Les Américains ont organisé un vote anticipé contre toute logique élémentaire et contre le mécanisme habituel de travail du Conseil de sécurité établi depuis longtemps, guidés manifestement par leurs propres idées, bien éloignées des objectifs qui avaient guidé la création du MEC. C'est déjà devenu leur "label" – foncer tête baissée en imposant grossièrement et sans vergogne leur position sans prendre la peine de développer une argumentation claire. Nous le voyons clairement à la manière dont on impose à la société américaine l'idée d'une prétendue ingérence de la Russie dans les affaires intérieures des USA. Les mêmes méthodes sont utilisées sur la scène internationale, y compris les accusations gratuites contre Damas d'avoir commis des crimes, et contre Moscou de les couvrir. Ils mentent sans rougir. Ils ont littéralement pris à la gorge le MEC, l'OIAC et le Conseil de sécurité des Nations unies. Ils agissent de manière irréconciliable sans tenir compte non seulement du droit international et des normes diplomatiques, mais également du bon sens.

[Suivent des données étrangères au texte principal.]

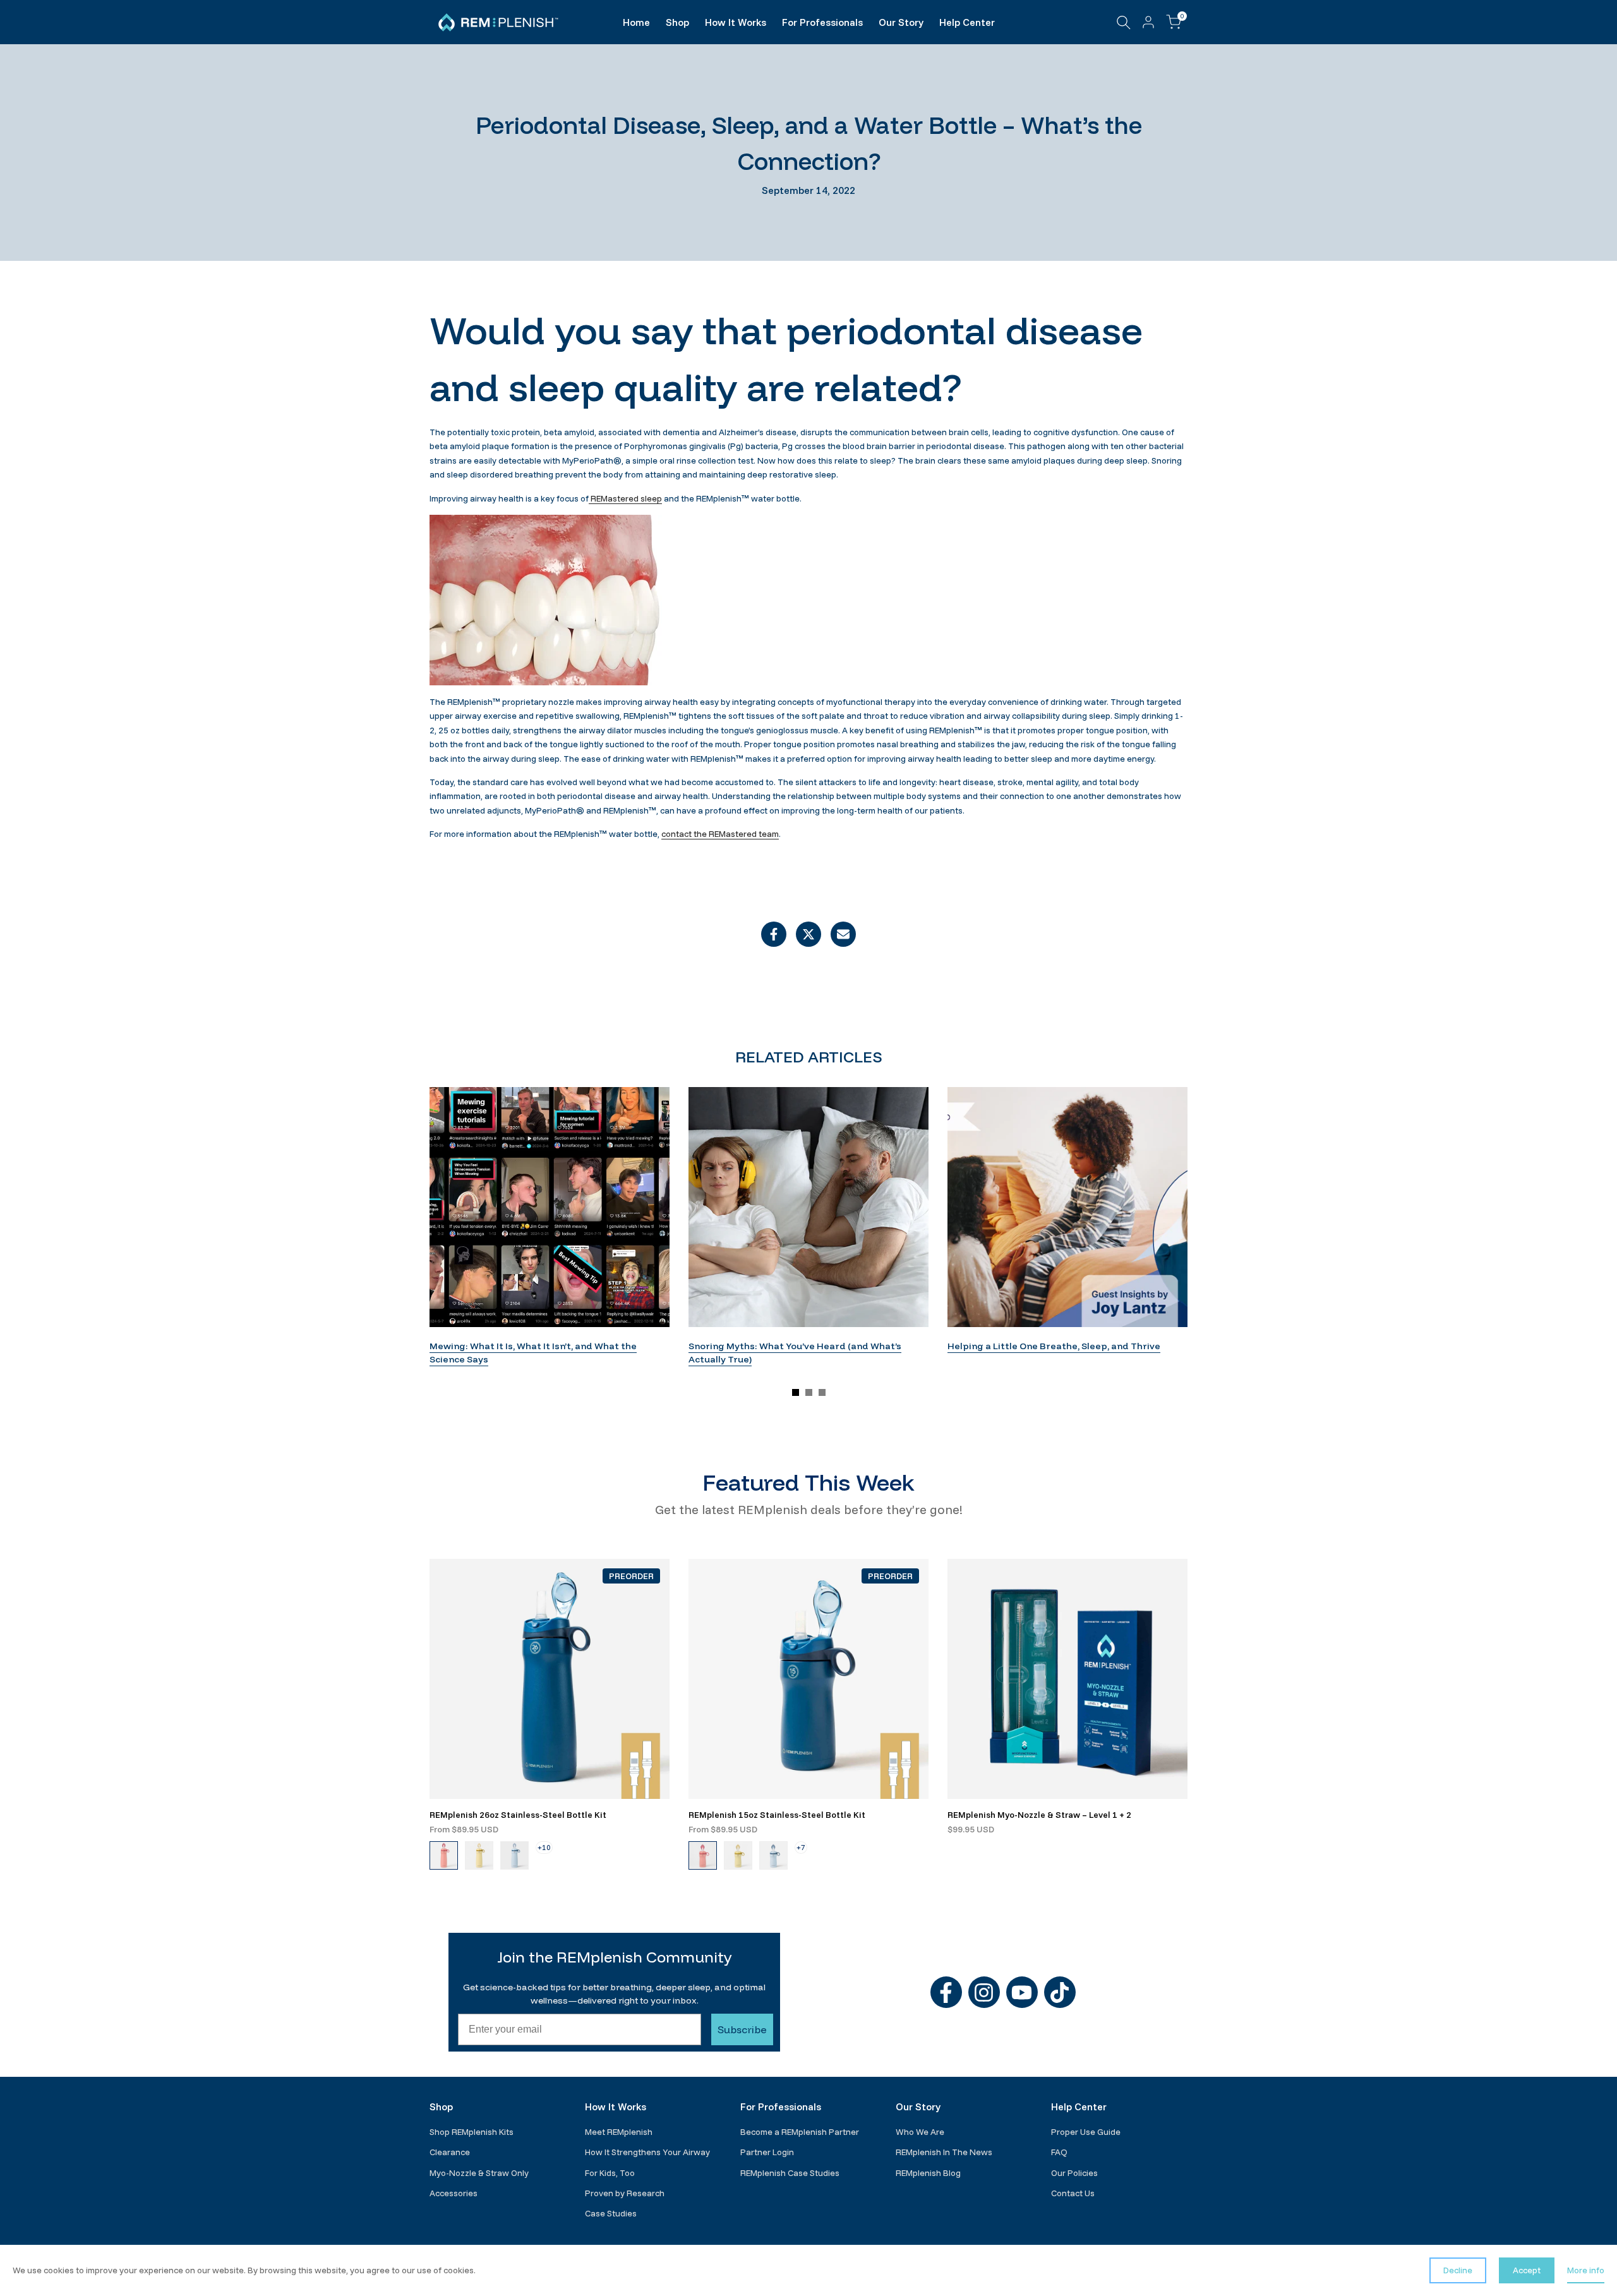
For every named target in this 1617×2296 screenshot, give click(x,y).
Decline (1457, 2270)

Cette ligne porte directement atteinte aux fondements de la diplomatie multilatérale, émascule et "calibre" sur les intérêts américains le travail des structures internationales, y compris le Mécanisme d'enquête conjoint OIAC-Onu.

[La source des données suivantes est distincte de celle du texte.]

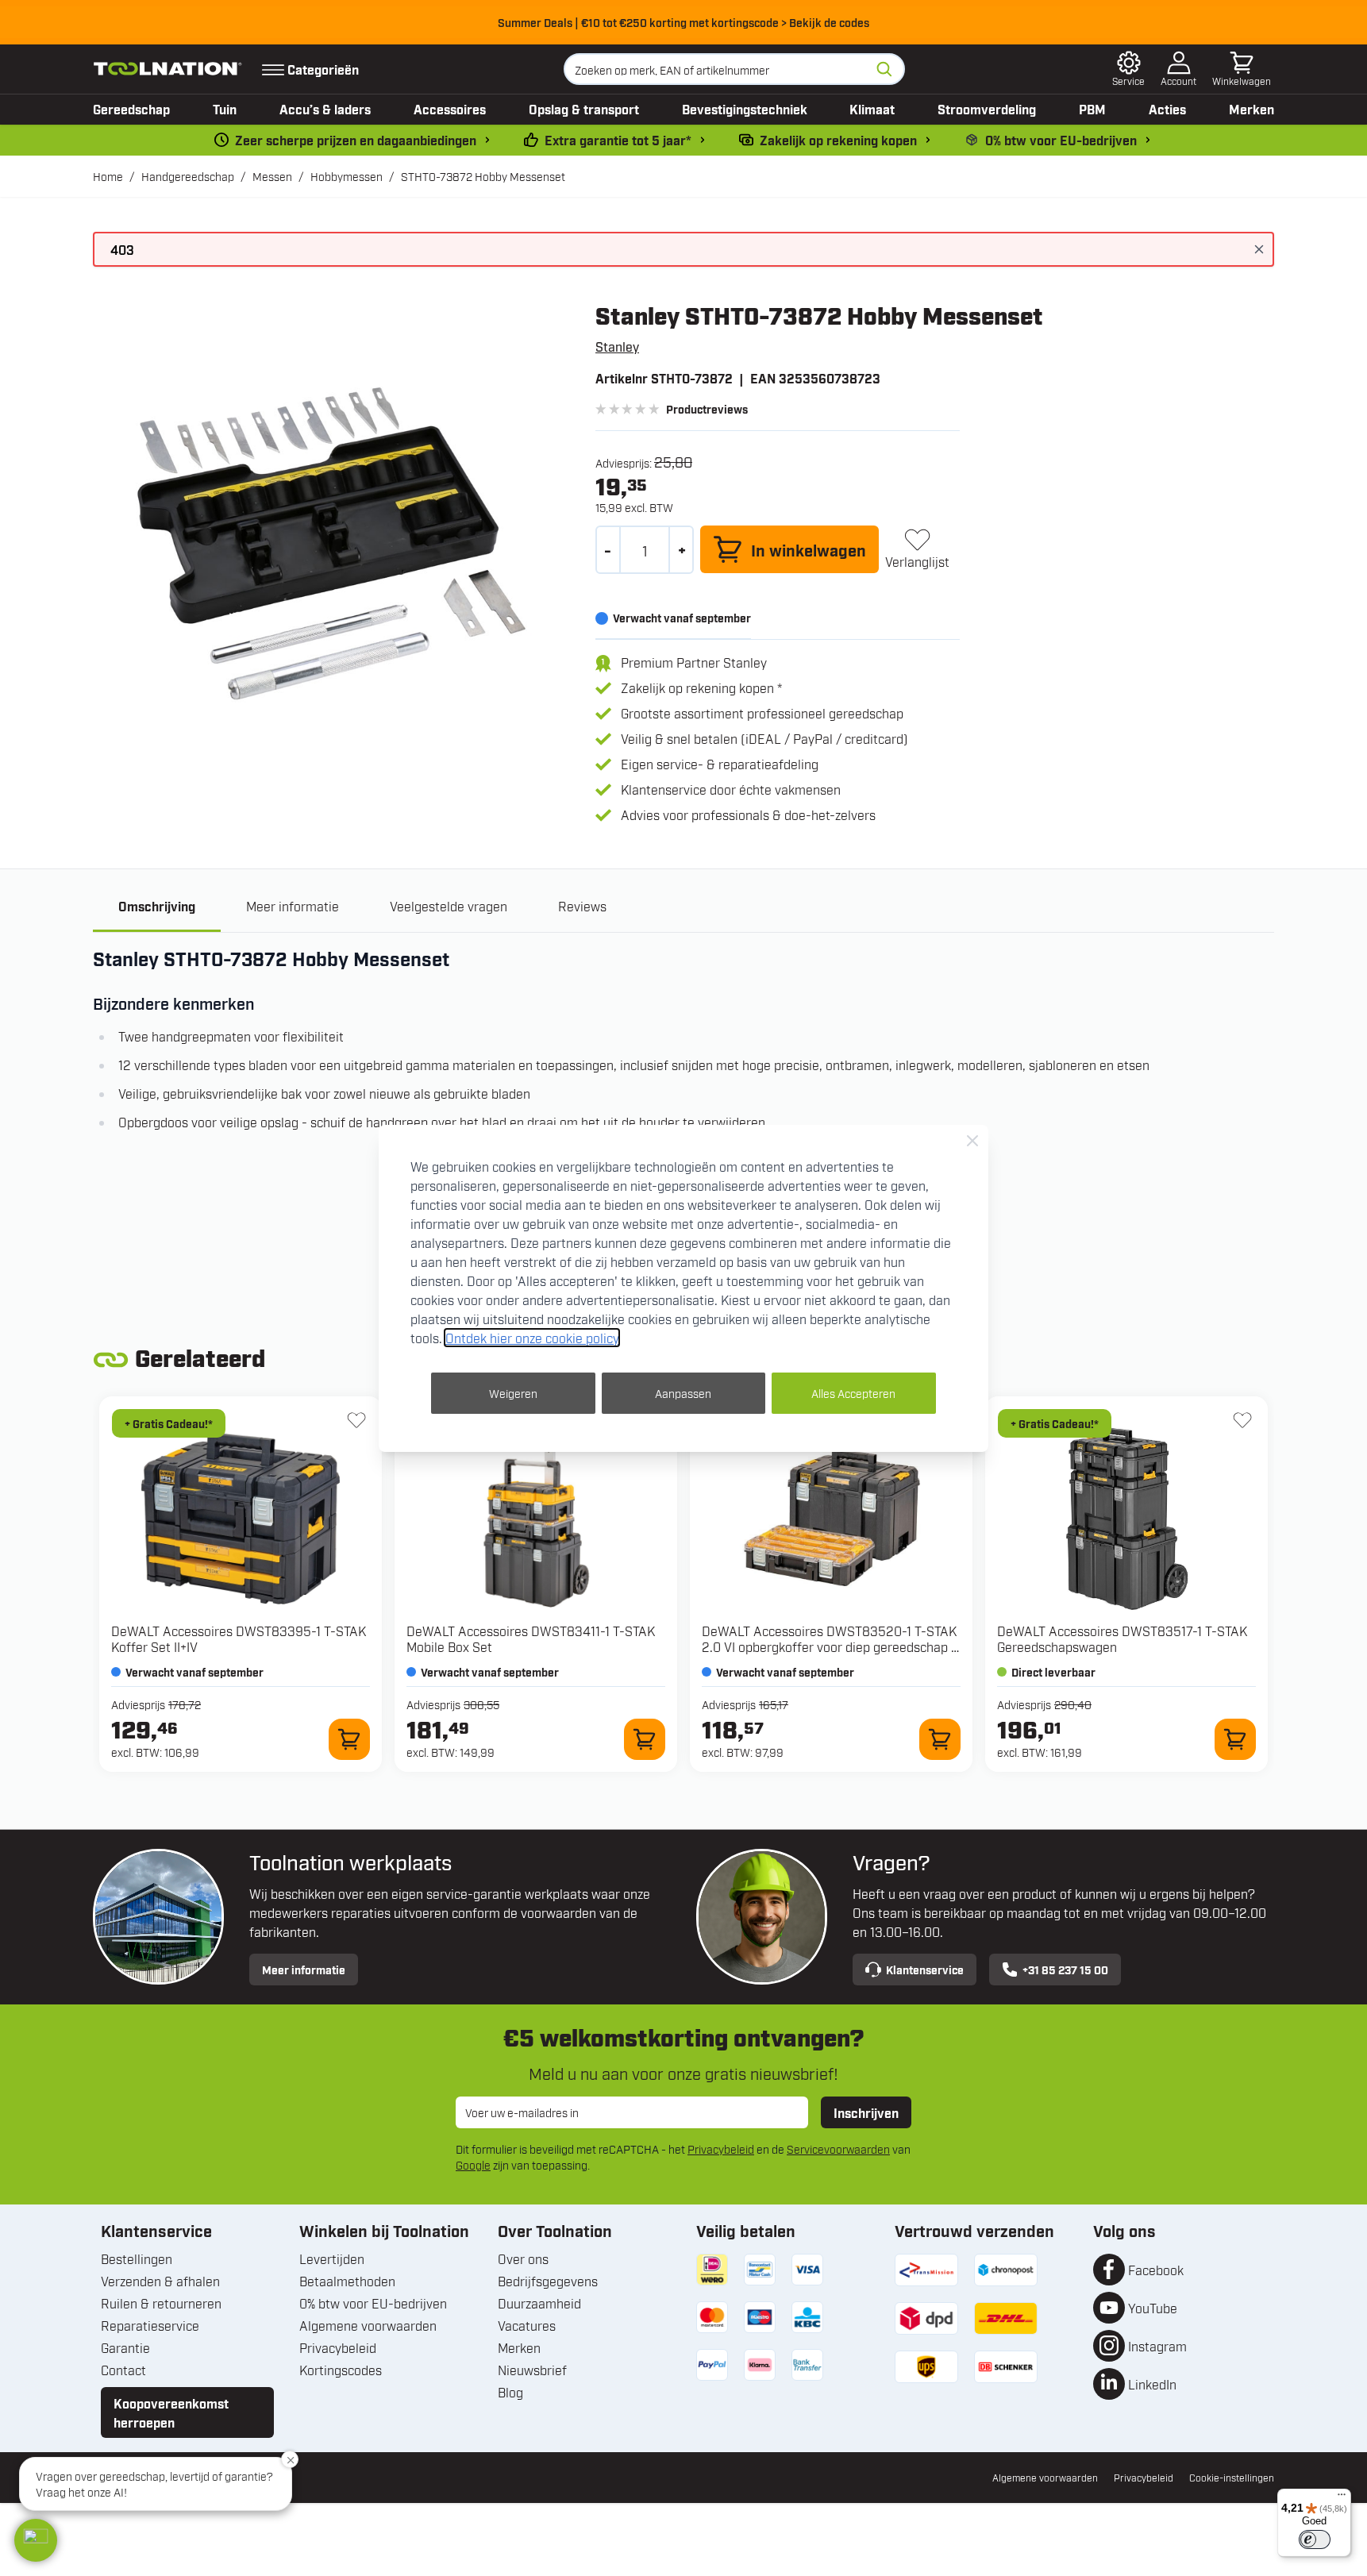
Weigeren (513, 1393)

Notre position est très claire et cohérente: les responsables de l'usage de l'arme chimique doivent être identifiés et traduits en justice. Nous étions à l'origine de la mise en place du MEC, nous espérions que son activité permettrait de faire la lumière sur les crimes chimiques commis en Syrie. En 2016, nous avons accepté deux fois de prolonger le fonctionnement de cette structure en élargissant la géographie de son activité sur les territoires attenants à la Syrie et en lui attribuant le mandat d'orientation antiterroriste. Maintenant, nous sommes en droit de demander ce qui a été réellement fait pour mettre en œuvre ces décisions. Quelle est l'efficacité de l'enquête. Dans quelle mesure ce travail répond aux normes élevées de la Convention sur l'interdiction des armes chimiques. S'il est nécessaire de modifier quelque chose pour accroître l'efficacité du Mécanisme. Au lieu de cela il nous est proposé de prolonger le mandat sans regarder. Ils craignent visiblement qu'une analyse réfléchie puisse conduire à des conclusions défavorables pour Washington.

La Russie a toujours prôné l'établissement systémique et méthodique du travail du Mécanisme d'enquête conjoint. Le rapport du MEC sera bientôt présenté. Nous l'étudierons de très près, puis nous proposerons des démarches à suivre.